Lastly, there is the case of WeWork: a commercial real estate disrupter that flew too close to the sun. While there were always critical murmurings of the We-branded family of companies (including a dorm space called WeLive), the top blew off of what the WSJ called a “$20 billion startup fueled by Silicon Valley Pixie Dust.” Did the real estate valuations really match what Adam Neumann, that enigmatic founder who received a nine-figure parachute for his efforts, illustrated to the world at large? While there was plenty of time to call BS on what Neumann styled as a “physical social network”—the first WeWork opened in 2010—observers didn’t really cry afoul until September 2019, once the IPO put it all out there front and center. Wrote The Guardian in December:
“The failed IPO and the company’s subsequent takeover by SoftBank, its largest investor, were both facilitated by the public exposure of long-known information: WeWork was losing a ton of money; its projections of the size of the market for shared office space (up to $3 trilllion) were wildly optimistic (it counted anyone who worked at a desk in an American city where there was a WeWork as a potential “member”; in non-US cities with WeWorks, the estimate applied to anyone with an office job); and its corporate culture and strategy were completely in hock to Neumann and his family’s bizarre ideas and whims.”

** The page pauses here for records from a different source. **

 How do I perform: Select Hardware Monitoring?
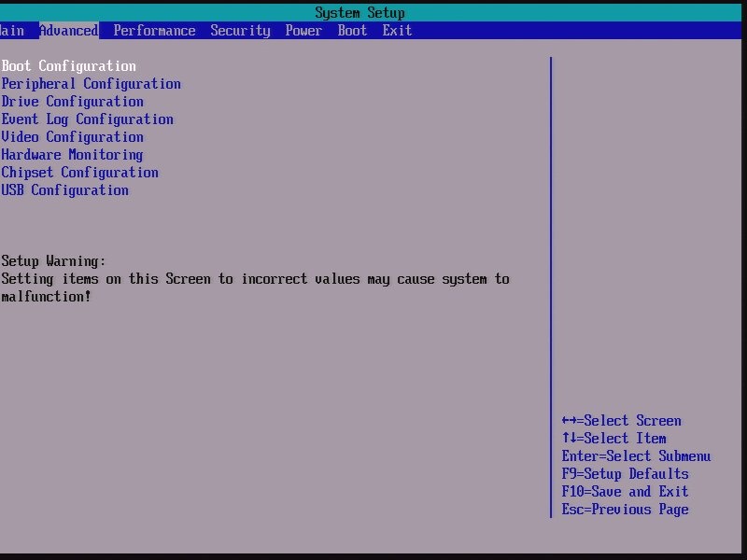coord(72,154)
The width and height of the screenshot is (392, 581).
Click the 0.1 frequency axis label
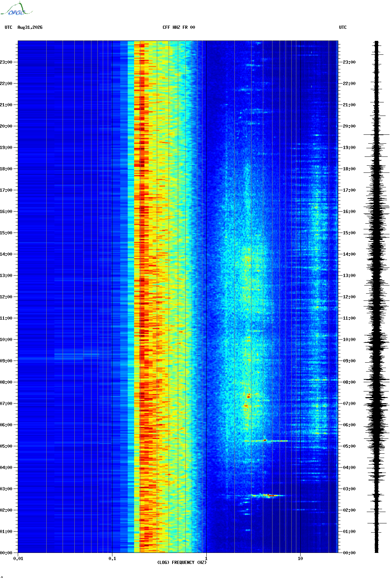112,559
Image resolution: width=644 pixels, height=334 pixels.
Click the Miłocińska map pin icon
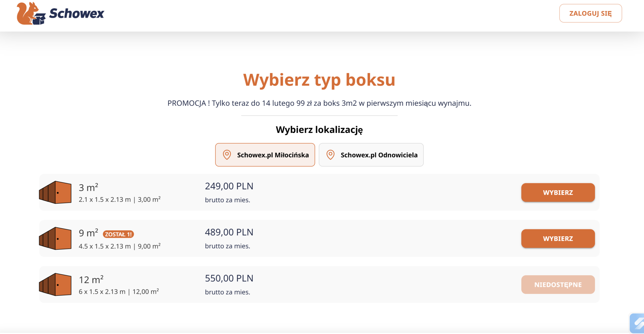pos(227,155)
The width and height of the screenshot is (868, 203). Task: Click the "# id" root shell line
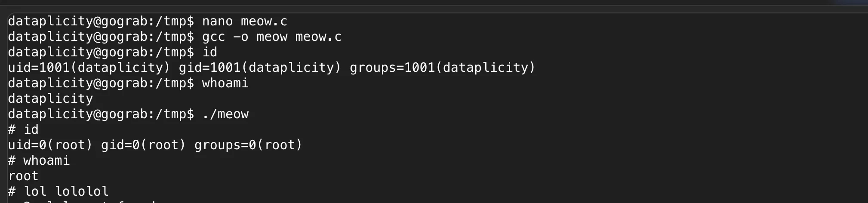click(23, 129)
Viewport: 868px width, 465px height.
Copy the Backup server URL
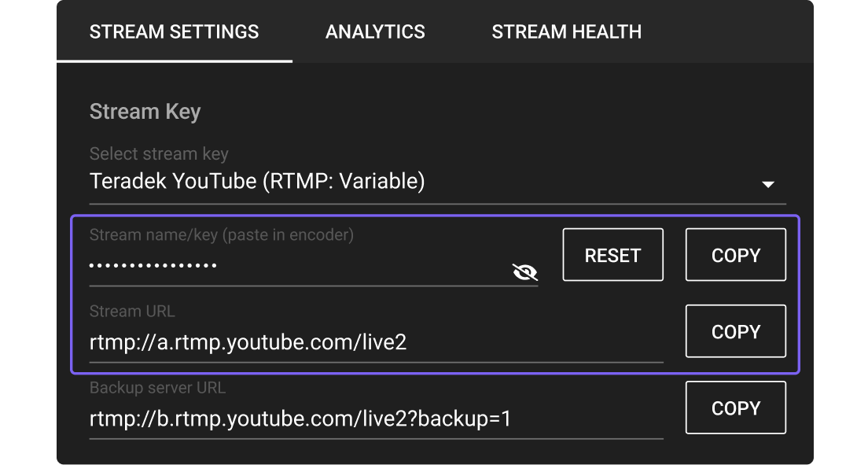735,408
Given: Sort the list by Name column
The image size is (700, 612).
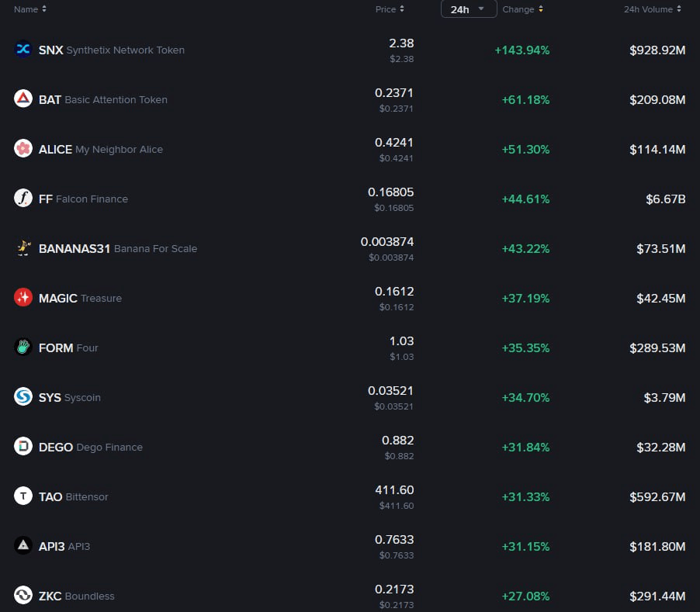Looking at the screenshot, I should [30, 9].
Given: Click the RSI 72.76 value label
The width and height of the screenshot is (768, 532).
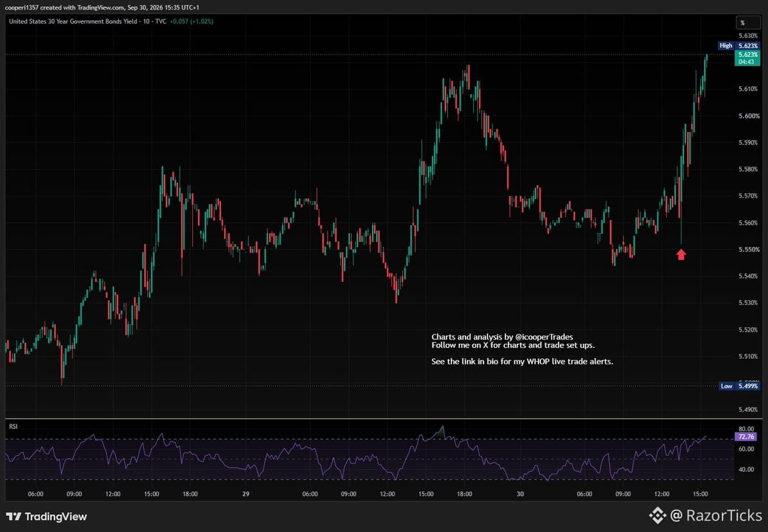Looking at the screenshot, I should click(x=746, y=437).
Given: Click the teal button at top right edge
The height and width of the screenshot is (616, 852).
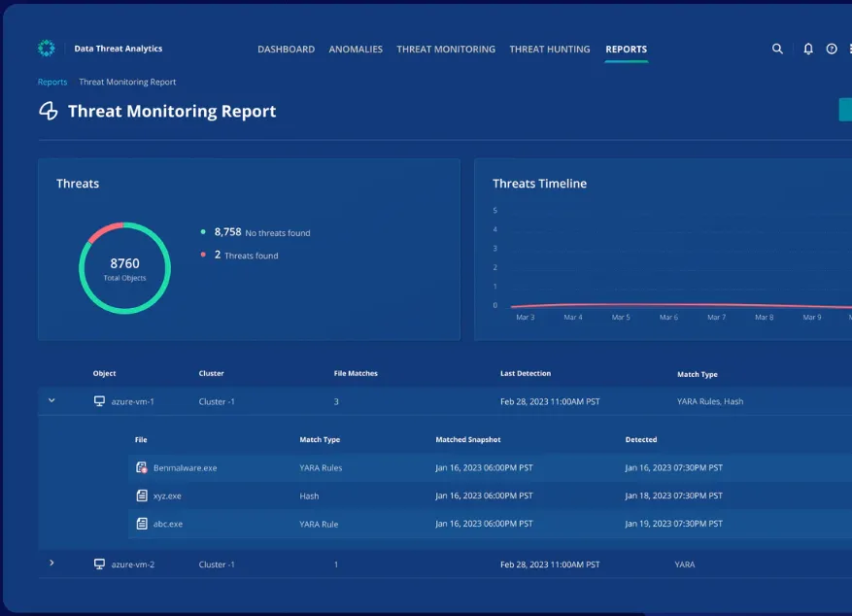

So why didn’t we, as an industry, as a society, look beyond what was right in front of us? Let’s look to another industry that’s gone through upheaval over the past decade: journalism. In her piece for tech publication Hacker Noon, Cate Lawrence, an Australia-based tech freelance journalist, lists out why journalists might be loath to cover your startup. Among the reasons she gives: it’s too early—no one wants to run a story on a company that turns out to be another Theranos—and a lack of being able to articulate what problems does your product solve.
Office space for freelancers and young startups and facilitated blood testing are certainly noble goals. But asking how the sausage is made is just as important as seeing the final vision. Borrowing a page from the 2010s #selfcare theme and employing some examination would have been key. Perhaps the biggest takeaway from the 2010s for venture capital, then, is to forget big ideas and focus on due diligence. If venture capital startups are to be taken seriously by the players who matter, we need to be able to see beyond the smoke and mirrors that can obfuscate clear thinking. Will the 2020s be the decade that moves the lens outward from inward? Rather than focusing on how one can better themselves, the 2020s could spark a new era of how we can better others—both with venture capital and in general.
Otherwise, we might be left with just a glass of $700 kale juice.